C1000 thermal cycler module

LAMP primers were designed using NEB LAMP Primer Design Tool from New England Biolabs (https://lamp.neb.com/) and PrimerExplorer v5 from Eiken Chemical Co. (https://primerexplorer.jp/e/).
BrCas12b variants, single-guide RNA, fluorescence-quencher reporter, and 10X LAMP primers were combined in 1X Warmstart Multi-Purpose/RT-LAMP Master Mix with UDG (New England Biolabs) to a final concentration of 200 nM, 400 nM, 2000 nM, and 1X LAMP primers (200 nM F3/B3, 1600 nM FIP/BIP, and 800 nM LF/LB), respectively, yielding a volume of 22 mL. The activator (dsDNA/RNA) was added to the mixture (25 mL final volume), and the reaction was then transferred to a CFX96 Real-Time PCR system with a C1000 Thermal Cycler module (Bio-rad). Fluorescence measurements were taken every 30 s per cycle for 120 cycles.
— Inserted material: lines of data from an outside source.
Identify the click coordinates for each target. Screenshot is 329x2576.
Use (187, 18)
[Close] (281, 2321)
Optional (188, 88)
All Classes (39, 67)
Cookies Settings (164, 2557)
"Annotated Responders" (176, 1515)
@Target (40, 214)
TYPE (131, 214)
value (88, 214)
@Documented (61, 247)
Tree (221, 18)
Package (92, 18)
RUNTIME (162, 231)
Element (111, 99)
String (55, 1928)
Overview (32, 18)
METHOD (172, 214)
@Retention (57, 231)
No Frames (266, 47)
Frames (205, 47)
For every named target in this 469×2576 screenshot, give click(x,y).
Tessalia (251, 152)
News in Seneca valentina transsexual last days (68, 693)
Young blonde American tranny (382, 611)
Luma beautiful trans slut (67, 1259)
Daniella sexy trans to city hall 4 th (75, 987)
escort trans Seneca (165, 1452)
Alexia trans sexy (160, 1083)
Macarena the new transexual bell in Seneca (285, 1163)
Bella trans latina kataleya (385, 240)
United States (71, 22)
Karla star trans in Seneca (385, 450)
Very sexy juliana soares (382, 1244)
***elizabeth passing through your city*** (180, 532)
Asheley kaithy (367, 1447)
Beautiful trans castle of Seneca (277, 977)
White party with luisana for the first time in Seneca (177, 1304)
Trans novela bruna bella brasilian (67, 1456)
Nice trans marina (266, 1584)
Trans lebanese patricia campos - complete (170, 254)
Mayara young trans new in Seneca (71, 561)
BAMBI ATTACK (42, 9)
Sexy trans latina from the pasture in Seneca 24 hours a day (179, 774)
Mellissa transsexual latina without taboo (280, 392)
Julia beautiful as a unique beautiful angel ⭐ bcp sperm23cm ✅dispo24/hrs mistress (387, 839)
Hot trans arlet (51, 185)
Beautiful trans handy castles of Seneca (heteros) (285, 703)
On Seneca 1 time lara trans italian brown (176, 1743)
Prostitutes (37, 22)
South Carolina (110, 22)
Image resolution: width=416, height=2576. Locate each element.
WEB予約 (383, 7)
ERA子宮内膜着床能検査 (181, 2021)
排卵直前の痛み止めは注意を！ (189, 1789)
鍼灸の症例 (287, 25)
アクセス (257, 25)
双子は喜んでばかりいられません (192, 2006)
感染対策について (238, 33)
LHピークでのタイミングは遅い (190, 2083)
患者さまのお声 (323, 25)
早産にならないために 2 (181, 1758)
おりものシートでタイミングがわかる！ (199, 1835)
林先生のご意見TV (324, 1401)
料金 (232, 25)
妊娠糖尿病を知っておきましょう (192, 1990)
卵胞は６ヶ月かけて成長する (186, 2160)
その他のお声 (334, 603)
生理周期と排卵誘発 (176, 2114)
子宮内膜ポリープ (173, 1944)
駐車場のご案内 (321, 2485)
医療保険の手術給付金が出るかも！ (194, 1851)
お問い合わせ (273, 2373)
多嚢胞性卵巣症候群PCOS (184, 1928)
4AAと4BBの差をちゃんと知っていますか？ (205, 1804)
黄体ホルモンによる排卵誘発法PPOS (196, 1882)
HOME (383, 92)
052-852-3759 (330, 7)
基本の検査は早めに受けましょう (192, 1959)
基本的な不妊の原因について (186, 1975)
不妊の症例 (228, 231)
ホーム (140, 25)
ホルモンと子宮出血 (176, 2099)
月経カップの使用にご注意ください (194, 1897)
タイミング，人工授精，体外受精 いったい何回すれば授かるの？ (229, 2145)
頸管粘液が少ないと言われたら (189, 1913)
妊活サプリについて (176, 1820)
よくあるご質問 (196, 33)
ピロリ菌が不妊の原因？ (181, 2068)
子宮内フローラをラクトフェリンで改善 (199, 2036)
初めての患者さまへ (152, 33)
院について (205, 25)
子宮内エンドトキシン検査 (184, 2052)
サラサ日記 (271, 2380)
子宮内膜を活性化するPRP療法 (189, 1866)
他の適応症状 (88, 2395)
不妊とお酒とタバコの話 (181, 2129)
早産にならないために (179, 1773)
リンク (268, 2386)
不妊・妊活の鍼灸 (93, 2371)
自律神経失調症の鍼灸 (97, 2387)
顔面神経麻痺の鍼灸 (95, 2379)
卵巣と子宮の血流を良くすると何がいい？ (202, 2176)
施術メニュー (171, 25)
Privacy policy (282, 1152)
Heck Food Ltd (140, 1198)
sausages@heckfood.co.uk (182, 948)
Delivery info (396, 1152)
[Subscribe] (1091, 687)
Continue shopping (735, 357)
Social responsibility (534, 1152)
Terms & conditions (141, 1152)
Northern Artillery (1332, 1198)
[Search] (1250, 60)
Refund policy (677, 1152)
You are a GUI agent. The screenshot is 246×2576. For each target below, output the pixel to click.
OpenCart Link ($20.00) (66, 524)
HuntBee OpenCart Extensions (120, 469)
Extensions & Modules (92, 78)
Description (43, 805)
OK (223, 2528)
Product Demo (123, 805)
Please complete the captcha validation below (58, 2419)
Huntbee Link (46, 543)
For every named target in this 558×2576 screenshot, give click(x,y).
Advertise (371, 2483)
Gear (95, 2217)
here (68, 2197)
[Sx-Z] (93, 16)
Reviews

For trans-cleavage assays without the RT-LAMP step, BrCas12b and sgRNA activators were combined to a final concentration of 100 nM: 50 nM respectively in 1X NEBuffer 2.1 (New England Biolabs) and incubated at 65°C for 15 min. Fluorescence-based reporter (FQ) and 25 nM activators containing various PAM sequences were added to the reaction mixture containing the Cas12b: sgRNA complex to a final concentration of 250 nM and 1 nM, respectively. The entire reaction was then immediately transferred to a Bio-rad CFX96 Real-Time system with C1000 Thermal Cycler module. The reaction was isothermally incubated at 65°C, and fluorescence measurements were read every 30 s per cycle over 120 cycles.
In the experiment with RT-LAMP, the one-pot BrCas12b detection assay method was utilized. 3 μL of 10 p.m. activators containing various PAM sequences were added to the reaction. Both experiments were carried out in duplicates and repeated twice.

The thermostable BrCas12b variants and sgRNA were combined in 1X NEBuffer 2.1 (New England Biolabs) to a final concentration of 50 nM: 100 nM (sgRNA: BrCas12b) and then transferred to a pre-heated CFX96 Real-Time PCR system with C1000 Thermal Cycler module (Bio-rad) using a temperature gradient setting across each row, ranging from 60°C to 75°C (60°C, 61°C, 63°C, 65.9°C, 69.5°C, 72.5°C, 74.2°C, and 75°C). The ribonucleoprotein complexes were incubated for 10–60 min with an increment of 10 min. A fluorescence-based reporter (FQ) and dsDNA activator were then added to each mixture to a final concentration of 250 nM and 1 nM, respectively. The reactions were isothermally incubated at their corresponding complexation temperature for consistency. Fluorescent measurements were taken every 30 s for 120 cycles on the HEX channel (λ_ex: 525/10 nm, λ_em: 570/10 nm). This experiment was repeated at incubation temperatures of 67°C and 68°C without the gradient setting to cover a better temperature distribution. All experiments were repeated twice.